> **What to work on**
Set down only the lines from the one containing "Where should I click to: Click the repost" through the final line of the entries below, exactly as they stand, with no pictures.

(Collected data)
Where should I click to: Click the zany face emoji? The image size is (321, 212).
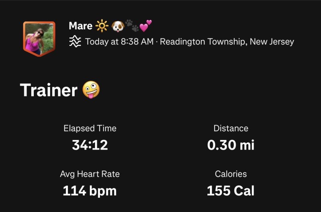click(x=91, y=90)

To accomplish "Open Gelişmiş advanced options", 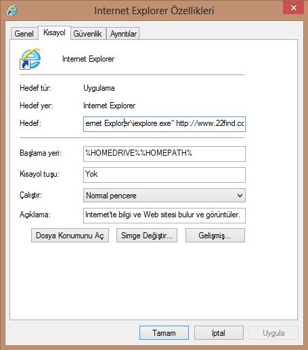I will tap(215, 236).
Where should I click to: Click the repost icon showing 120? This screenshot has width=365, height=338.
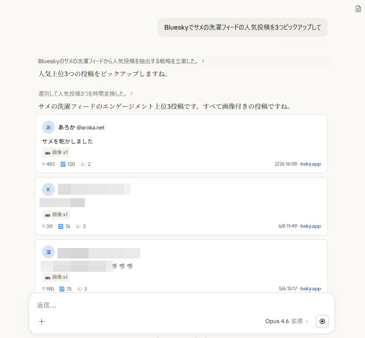(x=63, y=164)
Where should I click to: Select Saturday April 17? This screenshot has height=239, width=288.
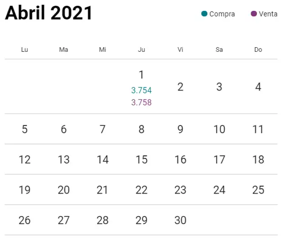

> **Written solution**
Where should I click to: Click the repost icon showing 120? This screenshot has width=365, height=338.
(x=63, y=164)
Where should I click to: Select Saturday April 17? This screenshot has height=239, width=288.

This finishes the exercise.